(Entries taken from a collection)

# # # # # # #

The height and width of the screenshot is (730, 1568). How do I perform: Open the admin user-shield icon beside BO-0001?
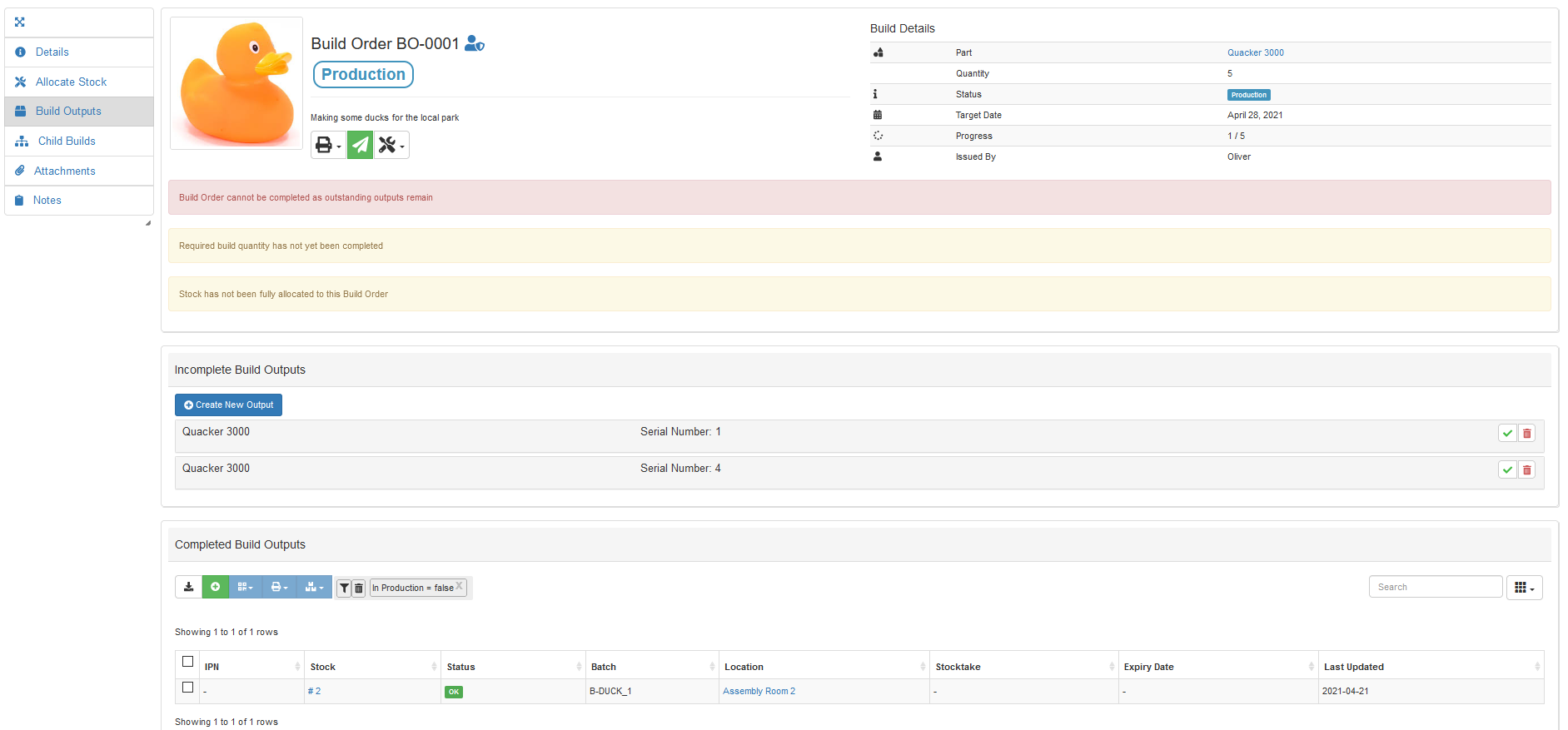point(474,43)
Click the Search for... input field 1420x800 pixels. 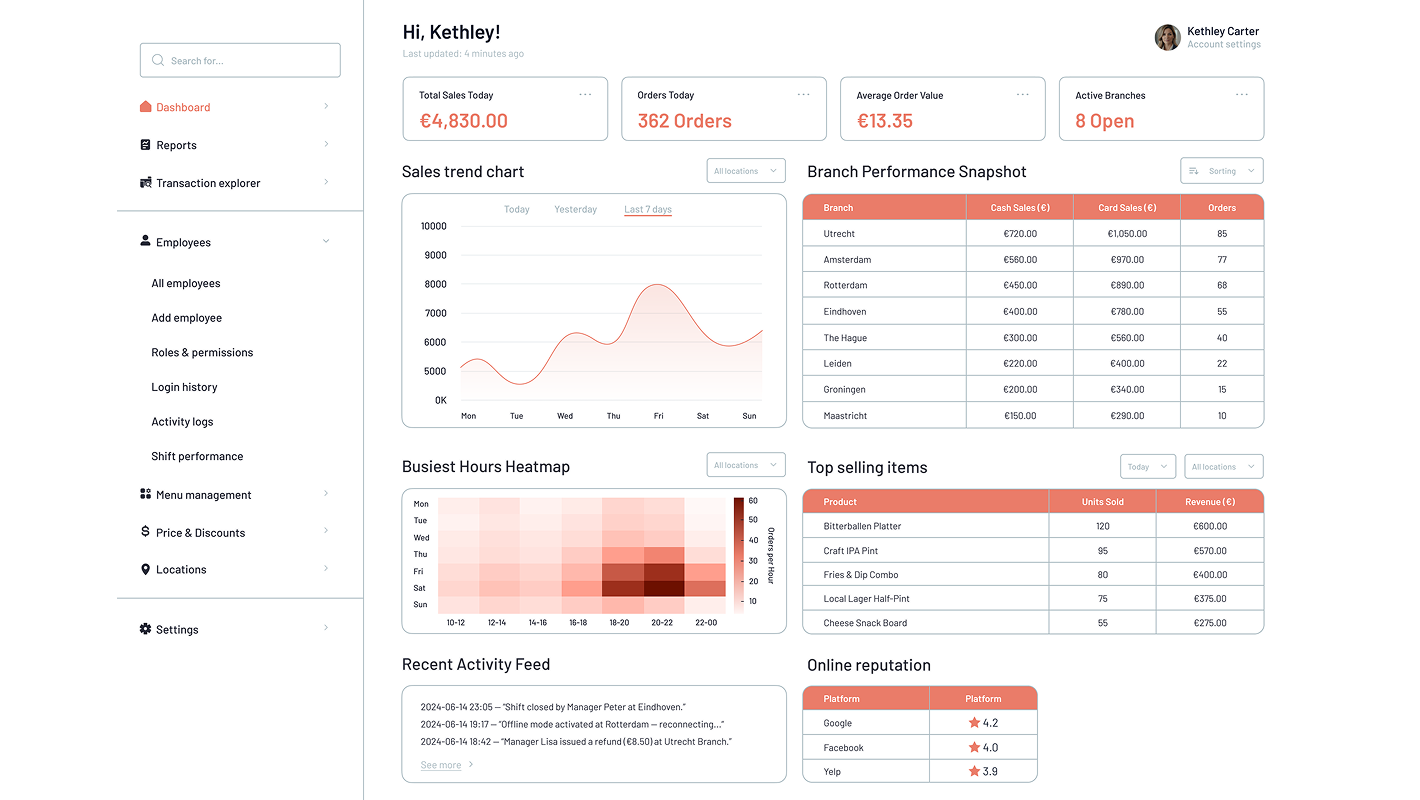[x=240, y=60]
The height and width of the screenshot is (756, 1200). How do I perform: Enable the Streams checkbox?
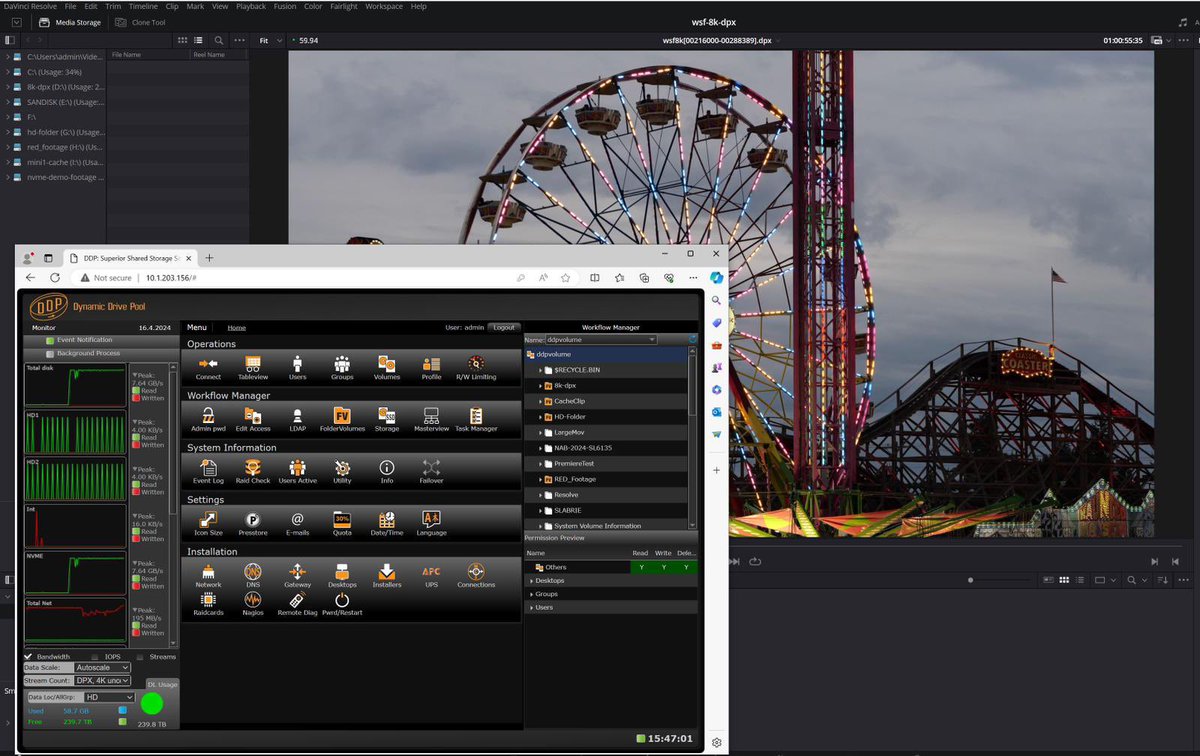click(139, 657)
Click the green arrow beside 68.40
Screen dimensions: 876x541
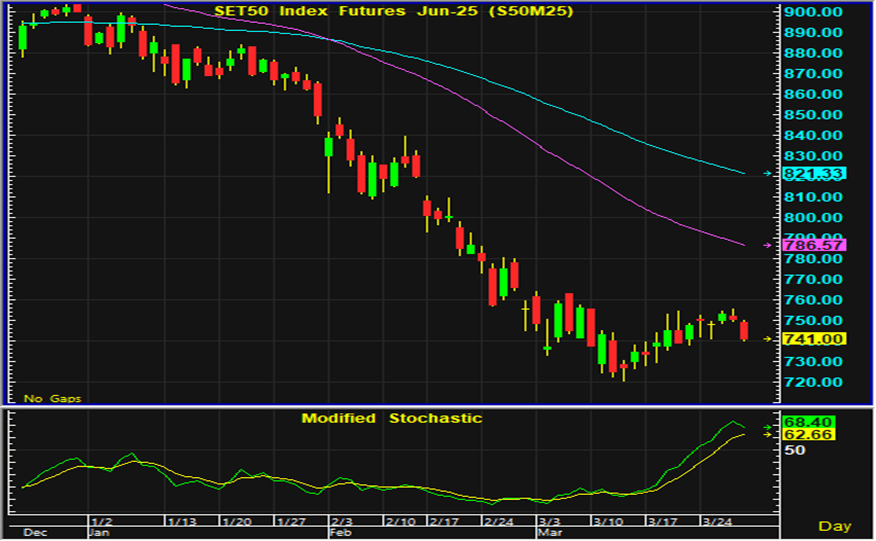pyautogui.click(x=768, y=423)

# # # # # # #

→ **YOUR ASSIGNMENT**
Your answer must be the lines from the one holding "Click the green arrow beside 68.40" through the final line of the records above, exactly as written and without any pictures.

→ **TASK ANSWER**
Click the green arrow beside 68.40
Screen dimensions: 876x541
pyautogui.click(x=768, y=423)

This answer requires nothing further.